Change-Id: I9c6c1e077236e84cecc1e10d7b2d0bd901df3ebd
diff --git a/src/armnn/test/CreateWorkload.hpp b/src/armnn/test/CreateWorkload.hpp
index fed9dd6..b9735f4 100644
--- a/src/armnn/test/CreateWorkload.hpp
+++ b/src/armnn/test/CreateWorkload.hpp
@@ -885,9 +885,14 @@
     Layer* const input = graph.AddLayer<InputLayer>(0, "input");
     Layer* const output = graph.AddLayer<OutputLayer>(0, "output");
 
+    TensorShape inputShape = (dataLayout == DataLayout::NCHW) ?

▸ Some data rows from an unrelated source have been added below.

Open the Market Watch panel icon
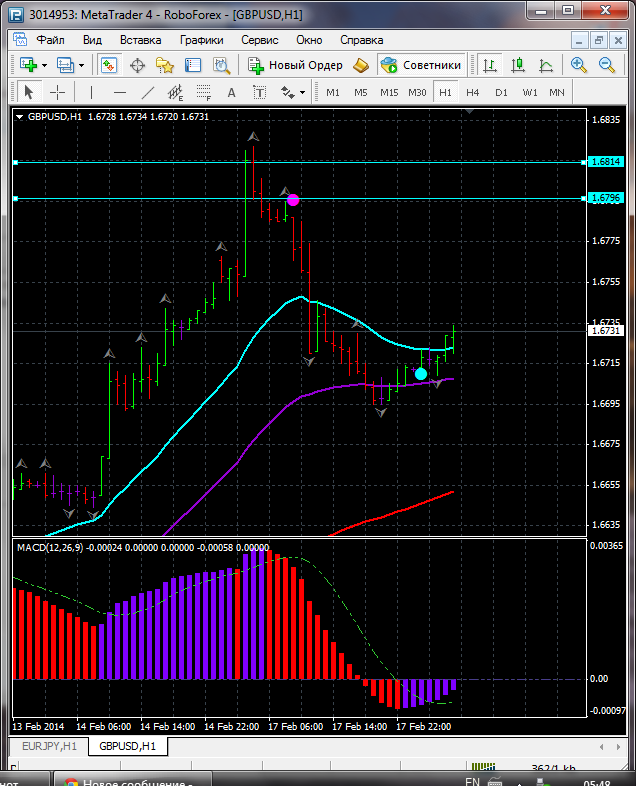636x786 pixels. [x=109, y=65]
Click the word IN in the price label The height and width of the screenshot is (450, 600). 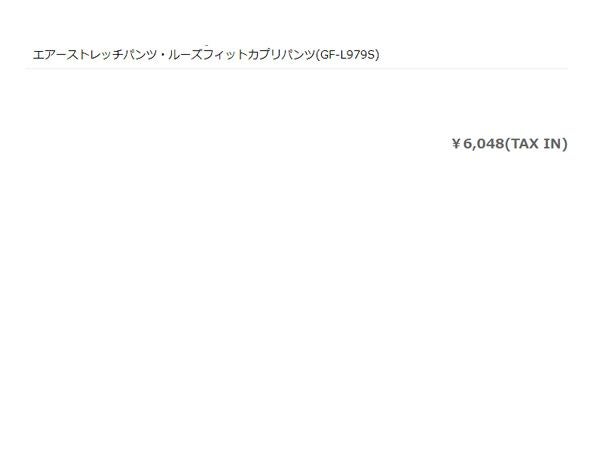[x=553, y=144]
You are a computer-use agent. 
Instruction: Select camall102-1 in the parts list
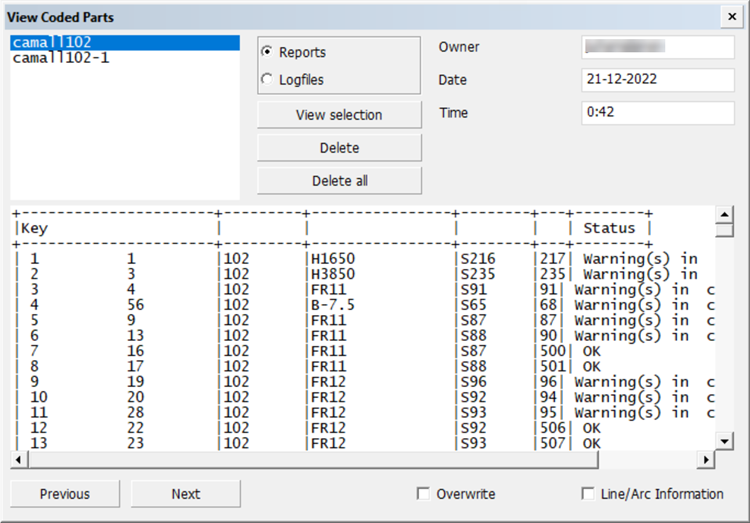pos(62,58)
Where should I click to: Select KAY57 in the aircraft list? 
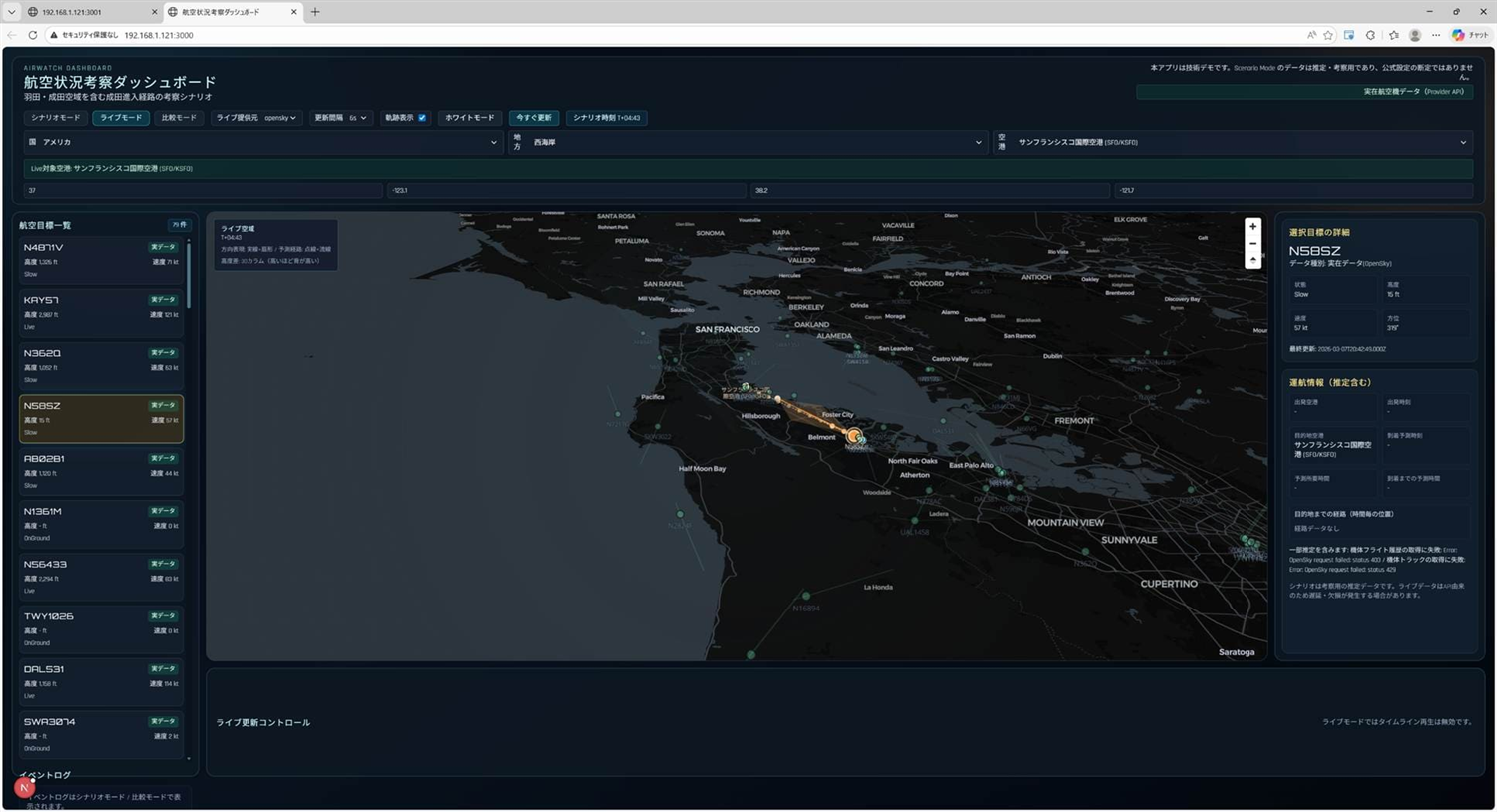click(x=100, y=312)
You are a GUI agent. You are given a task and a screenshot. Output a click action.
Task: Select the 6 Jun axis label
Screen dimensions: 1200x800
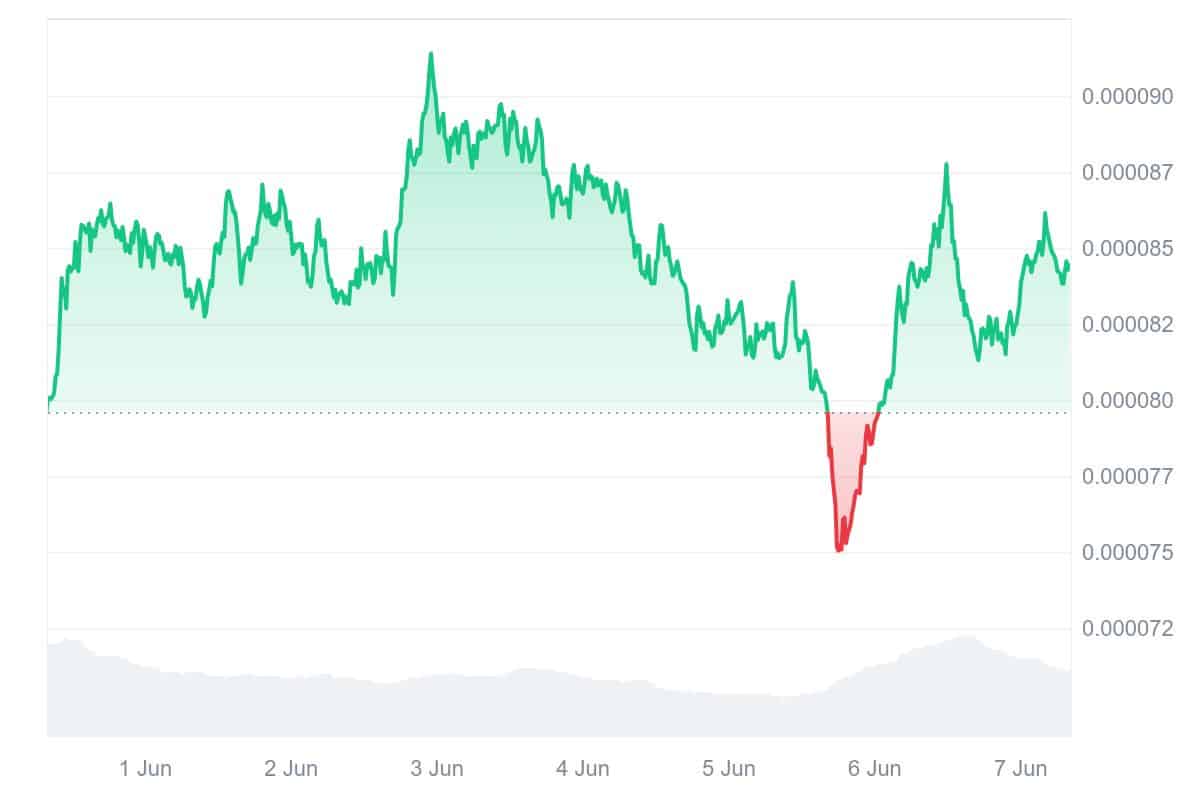875,769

+                TensorShape{ 5, 20, 50, 67 } : TensorShape{ 5, 50, 67, 20 };
+    TensorShape outputShape = (dataLayout == DataLayout::NCHW) ?
+                TensorShape{ 5, 20, 50, 67 } : TensorShape{ 5, 50, 67, 20 };
+
     // Connects up.
-    armnn::TensorInfo inputTensorInfo({ 5, 20, 50, 67 }, DataType);
-    armnn::TensorInfo outputTensorInfo({ 5, 20, 50, 67 }, DataType);
+    armnn::TensorInfo inputTensorInfo(inputShape, DataType);
+    armnn::TensorInfo outputTensorInfo(outputShape, DataType);
     Connect(input, layer, inputTensorInfo);
     Connect(layer, output, outputTensorInfo);
     CreateTensorHandles(graph, factory);
diff --git a/src/backends/cl/test/ClCreateWorkloadTests.cpp b/src/backends/cl/test/ClCreateWorkloadTests.cpp
index 659ba82..6ec89aa 100644
--- a/src/backends/cl/test/ClCreateWorkloadTests.cpp
+++ b/src/backends/cl/test/ClCreateWorkloadTests.cpp
@@ -578,17 +578,23 @@
 {
     Graph graph;
     ClWorkloadFactory factory;
-
-    auto workload = CreateL2NormalizationWorkloadTest<L2NormalizationWorkloadType, DataType>
-        (factory, graph, dataLayout);
+    auto workload =
+            CreateL2NormalizationWorkloadTest<L2NormalizationWorkloadType, DataType>(factory, graph, dataLayout);
 
     // Checks that inputs/outputs are as we expect them (see definition of CreateNormalizationWorkloadTest).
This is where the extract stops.